Whats a good Mortgage Rate

What is a good mortgage rate?

In the ideal case, a good mortgage rate should be lower than the average rate. Which is a good mortgage rate for first-time purchasers? Too many determinants are implicated (which we do not know in this example) to give a specific response. There may be many different things to consider, such as: the amount of the loans (e.g.

, traditional loans below $417,000 or loans above $417,000), the lending programme (e.g., traditional, FHA, VA, etc.), whether you are paying points, the creditworthiness of the borrower, etc.

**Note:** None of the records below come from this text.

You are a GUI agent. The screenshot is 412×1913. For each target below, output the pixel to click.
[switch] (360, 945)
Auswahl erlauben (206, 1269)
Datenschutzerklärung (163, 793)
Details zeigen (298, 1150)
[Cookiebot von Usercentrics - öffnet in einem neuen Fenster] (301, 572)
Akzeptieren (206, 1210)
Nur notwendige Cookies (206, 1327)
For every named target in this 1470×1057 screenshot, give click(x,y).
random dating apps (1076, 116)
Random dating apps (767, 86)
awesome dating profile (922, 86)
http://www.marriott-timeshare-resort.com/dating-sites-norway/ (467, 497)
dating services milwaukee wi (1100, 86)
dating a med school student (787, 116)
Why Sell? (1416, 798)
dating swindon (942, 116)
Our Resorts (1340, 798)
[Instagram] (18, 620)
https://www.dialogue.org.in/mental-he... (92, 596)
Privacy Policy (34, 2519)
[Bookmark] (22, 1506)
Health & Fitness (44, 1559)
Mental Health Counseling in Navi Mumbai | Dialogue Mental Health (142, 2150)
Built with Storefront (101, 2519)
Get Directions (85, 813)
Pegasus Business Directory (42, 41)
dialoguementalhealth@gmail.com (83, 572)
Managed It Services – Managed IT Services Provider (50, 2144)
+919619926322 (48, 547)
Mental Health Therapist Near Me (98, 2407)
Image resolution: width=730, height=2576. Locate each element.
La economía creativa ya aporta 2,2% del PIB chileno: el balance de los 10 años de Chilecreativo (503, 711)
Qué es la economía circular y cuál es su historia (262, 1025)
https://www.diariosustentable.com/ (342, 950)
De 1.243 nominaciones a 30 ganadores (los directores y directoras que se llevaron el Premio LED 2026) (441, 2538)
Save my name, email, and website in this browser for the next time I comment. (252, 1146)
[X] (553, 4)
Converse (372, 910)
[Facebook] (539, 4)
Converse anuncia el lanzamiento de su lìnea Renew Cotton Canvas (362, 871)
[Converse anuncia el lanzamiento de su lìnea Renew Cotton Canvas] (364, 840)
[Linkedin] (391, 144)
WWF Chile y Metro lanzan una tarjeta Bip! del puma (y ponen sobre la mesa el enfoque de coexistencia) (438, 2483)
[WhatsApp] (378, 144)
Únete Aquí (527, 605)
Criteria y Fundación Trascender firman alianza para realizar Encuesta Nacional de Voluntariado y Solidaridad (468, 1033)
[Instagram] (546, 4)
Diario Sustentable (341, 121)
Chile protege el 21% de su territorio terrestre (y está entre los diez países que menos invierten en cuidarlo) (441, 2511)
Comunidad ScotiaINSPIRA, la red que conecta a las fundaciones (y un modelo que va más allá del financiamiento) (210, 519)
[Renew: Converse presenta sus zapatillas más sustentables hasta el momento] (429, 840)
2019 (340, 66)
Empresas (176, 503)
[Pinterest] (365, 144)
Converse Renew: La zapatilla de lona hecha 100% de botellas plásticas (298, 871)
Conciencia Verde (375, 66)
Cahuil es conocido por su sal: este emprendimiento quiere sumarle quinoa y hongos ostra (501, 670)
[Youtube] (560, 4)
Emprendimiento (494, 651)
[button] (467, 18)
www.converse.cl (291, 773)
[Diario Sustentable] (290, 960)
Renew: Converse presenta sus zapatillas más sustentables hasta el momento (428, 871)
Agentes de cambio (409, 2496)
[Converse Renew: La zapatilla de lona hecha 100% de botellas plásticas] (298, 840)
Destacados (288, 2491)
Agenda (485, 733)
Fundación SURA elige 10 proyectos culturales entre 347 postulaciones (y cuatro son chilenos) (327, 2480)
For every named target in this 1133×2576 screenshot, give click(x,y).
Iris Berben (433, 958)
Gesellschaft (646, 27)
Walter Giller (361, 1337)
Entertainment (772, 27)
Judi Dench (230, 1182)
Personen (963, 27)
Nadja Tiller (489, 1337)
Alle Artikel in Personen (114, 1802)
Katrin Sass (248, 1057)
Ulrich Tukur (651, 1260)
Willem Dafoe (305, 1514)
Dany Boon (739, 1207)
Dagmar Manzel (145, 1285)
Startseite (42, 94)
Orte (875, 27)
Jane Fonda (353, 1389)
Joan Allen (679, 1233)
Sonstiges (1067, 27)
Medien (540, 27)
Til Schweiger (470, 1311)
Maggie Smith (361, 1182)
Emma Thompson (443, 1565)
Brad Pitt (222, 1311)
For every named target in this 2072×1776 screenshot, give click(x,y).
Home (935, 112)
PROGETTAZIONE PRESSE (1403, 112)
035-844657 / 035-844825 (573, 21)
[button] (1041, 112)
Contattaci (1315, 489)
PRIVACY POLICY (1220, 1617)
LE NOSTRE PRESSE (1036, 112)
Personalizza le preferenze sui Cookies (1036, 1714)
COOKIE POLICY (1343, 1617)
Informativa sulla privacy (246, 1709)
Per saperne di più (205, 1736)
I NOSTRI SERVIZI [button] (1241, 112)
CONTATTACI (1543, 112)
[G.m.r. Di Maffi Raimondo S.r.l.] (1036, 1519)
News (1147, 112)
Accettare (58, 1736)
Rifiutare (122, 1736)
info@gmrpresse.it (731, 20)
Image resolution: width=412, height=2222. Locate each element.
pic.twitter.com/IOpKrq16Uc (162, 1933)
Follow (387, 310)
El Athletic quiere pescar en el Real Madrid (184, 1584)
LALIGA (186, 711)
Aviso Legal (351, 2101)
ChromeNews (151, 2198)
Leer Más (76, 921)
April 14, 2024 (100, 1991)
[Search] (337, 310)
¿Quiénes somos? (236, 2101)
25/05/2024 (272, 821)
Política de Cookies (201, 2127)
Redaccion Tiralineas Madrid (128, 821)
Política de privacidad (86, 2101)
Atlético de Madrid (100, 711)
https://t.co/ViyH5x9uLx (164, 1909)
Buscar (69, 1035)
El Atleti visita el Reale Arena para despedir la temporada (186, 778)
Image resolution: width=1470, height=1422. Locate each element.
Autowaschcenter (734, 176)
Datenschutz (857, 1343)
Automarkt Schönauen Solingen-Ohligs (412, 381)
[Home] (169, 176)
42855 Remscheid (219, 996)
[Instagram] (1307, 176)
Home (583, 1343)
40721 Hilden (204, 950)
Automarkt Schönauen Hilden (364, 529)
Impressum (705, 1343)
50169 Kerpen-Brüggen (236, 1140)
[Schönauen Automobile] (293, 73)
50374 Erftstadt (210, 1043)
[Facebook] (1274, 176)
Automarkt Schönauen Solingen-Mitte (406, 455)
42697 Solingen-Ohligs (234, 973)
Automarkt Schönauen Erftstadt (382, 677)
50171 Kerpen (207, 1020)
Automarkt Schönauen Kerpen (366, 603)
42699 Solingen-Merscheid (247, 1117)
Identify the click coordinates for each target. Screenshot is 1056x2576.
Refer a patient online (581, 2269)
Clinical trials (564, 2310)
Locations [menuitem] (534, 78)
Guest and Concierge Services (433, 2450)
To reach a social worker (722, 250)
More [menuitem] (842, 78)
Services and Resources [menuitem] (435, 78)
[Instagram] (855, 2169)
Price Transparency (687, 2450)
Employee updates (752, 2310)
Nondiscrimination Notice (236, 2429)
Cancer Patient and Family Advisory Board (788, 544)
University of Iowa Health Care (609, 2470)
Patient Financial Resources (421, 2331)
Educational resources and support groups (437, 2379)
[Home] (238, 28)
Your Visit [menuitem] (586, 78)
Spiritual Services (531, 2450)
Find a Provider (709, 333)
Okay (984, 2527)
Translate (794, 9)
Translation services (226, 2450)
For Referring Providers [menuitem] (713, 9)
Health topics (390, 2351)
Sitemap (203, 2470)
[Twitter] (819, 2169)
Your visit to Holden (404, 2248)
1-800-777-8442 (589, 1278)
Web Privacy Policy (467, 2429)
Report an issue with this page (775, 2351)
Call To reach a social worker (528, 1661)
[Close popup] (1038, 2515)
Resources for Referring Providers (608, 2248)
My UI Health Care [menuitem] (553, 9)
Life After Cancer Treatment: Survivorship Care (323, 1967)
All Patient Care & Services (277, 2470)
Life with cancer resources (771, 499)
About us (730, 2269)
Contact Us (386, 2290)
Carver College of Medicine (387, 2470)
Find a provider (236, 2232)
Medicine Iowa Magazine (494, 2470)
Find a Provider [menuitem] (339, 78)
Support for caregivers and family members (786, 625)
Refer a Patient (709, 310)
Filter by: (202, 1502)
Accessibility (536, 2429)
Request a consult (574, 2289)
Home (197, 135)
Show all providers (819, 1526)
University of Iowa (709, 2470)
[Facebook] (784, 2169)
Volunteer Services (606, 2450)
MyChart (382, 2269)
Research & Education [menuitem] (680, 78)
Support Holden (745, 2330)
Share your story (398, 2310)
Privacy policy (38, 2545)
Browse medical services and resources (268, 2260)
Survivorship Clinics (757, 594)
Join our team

I would suggest getting offers from several creditors (or working with a mortgage agent who can get several offers for you without you having to do all the legwork ) and finding out which total credit plan is best for your circumstances. You can, for example, get an offer that has a rate of 3.75% for 30 years compared to an offer that has a rate of 3.5% for 30 years, but demands that you get 1 point to get the lower rate.

Dependent on how long you are planning to remain in the house and taking into consideration other determinants, the payment of points for the lower rate may be the better way, or the 3.75% without points might be better. In essence, you can't just look at the rate alone. It is important to consider all other facets of the loans in order to find out which loans best fit your needs.

Saying that if you locked in a rate today with Excellent Credit, regardless of several other factors, you could probably be expecting to find rate somewhere between 3.75% and 4.25% for a 30-year fixed-rate mortgage and probably around 3.0% to 3.25% for a 15-year fixed-rate mortgage. Depending on your solvency, the duration of the mortgage and how much you deposit.

Looking at banking, it might help to ask a mortgage agent. It can be different between the two, so it's a good way to look around.